Survival of South Sudan Hinges on Which Lion Is Fed


Guests celebrate the Republic of South Sudan Independence Day in Juba, South Sudan, on July 9. (Photo: Jenn Warren/USAID)
Christianity played a constructive role in the birth last weekend of the world's newest nation – South Sudan.

Southern Sudanese voted in a weeklong referendum of self-determination in January 2011 to pursue a course of independence from Sudan, a nation divided between the mostly Arab north and the predominantly African tribes in the south, a land mass that stretched from Egypt to Uganda.

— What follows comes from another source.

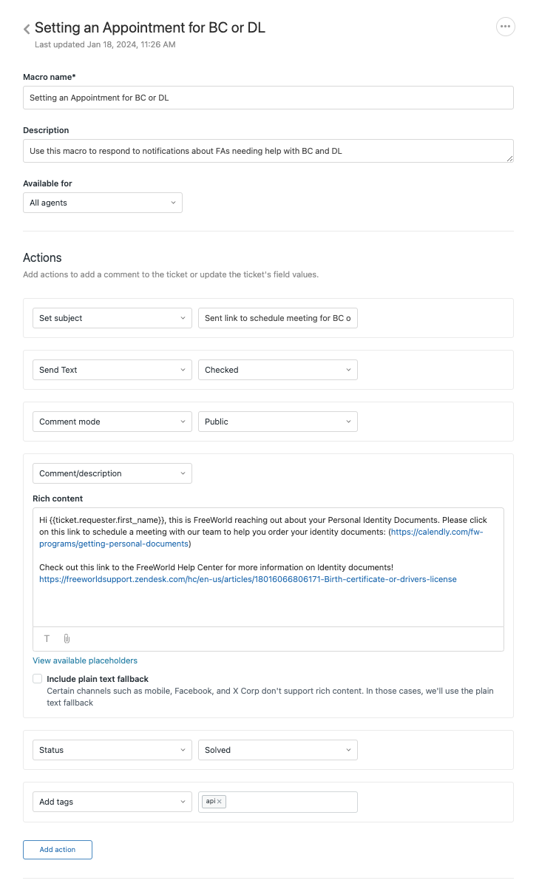Expand the Set subject action dropdown
Viewport: 539px width, 889px height.
pyautogui.click(x=112, y=318)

That decision-making process was made possible by a 2005 peace accord that ended a civil war that took 2 million lives and the presence of a prestigious team of international observers that included Jimmy Carter. Added to the process were the prayers of global Christians.

Christian denominations ranging from Mennonites to Catholics urged their followers to pray for the Sudan.

Christianity Today's editor-in-chief, David Neff, closed a column on the Sudan by saying, "And remember to 'pray, pray, pray.'"

As a Mennonite Central Committee article recalled last week, the run-up to the referendum was a time of uncertainty.

"In light of these uncertainties a prayer campaign was initiated by Solidarity in Southern Sudan called 101 Days of Prayer for Peace. It was a movement that started in the Catholic dioceses of Sudan but soon spread across denominations, borders and seas," wrote Heather Peters. "In Sudan we are convinced that these prayers were answered. Ballot papers arrived on time to all voting stations. There was peace, calm, and orderliness during the voting process. And there was great jubilation when the results were announced."

Almost 99 percent voted for an independent South Sudan.

Peters said that prayers have continued with many uncertainties ahead.

In a column before Independence Day, David Stearns, president of World Vision, wrote, "In addition to faith in democracy, faith in God also has played a vital role in the events leading to this celebration."

Stearns recalled: "Many American Christians, Protestants and Catholics, committed time, talent and treasure – as well as political muscle during the Bush and Obama Administrations – to help achieve a peace treaty in 2005 which led to last January's referendum. That treaty, like our nation's Bill of Rights, provides for freedom of worship."

As far back as the early 1990s, the Vatican criticized Sudan's sharia law and the government's discrimination against Christians. In 1993, Pope John Paul held a blunt meeting with Sudan's president, Omar Hassan Ahmed al Bashir, about the suffering of Catholics in Sudan.

Decades later, Bishop John Ricard from the United States Conference of Catholic Bishops (USCCB) and Ken Hackett from Catholic Relief Services attended the July 9 independence celebration events.

"For decades the USCCB has worked to support the Church and people of Sudan who suffered great hardship during their long civil war and suffer even now from continuing conflicts, especially in Darfur and the border regions between north and south," read a USCCB press release.

Stearns pointed out in his piece that the world's newest nation is one of the poorest. As such, he said the nation's well-being will result from meeting the human needs of "health care, water and sanitation, education, economic development and food."

According to Stearns, the Sudan Catholic Bishops Conference published a booklet about faith and peacemaking with a story about a grandfather and a grandson.

The grandfather told his grandson that two lions live within every human being. One lion has "anger, resentment, jealousy, competition and fear." The other lion lives in peace, has compassion, and respects others who are different.

"Which lion wins?" asked the grandson.

"The one you feed," said the grandfather.

Let's hope global Christians and southern Sudanese keep feeding the good lion.

Robert Parham is executive editor of EthicsDaily.com and executive director of its parent organization, the Baptist Center for Ethics.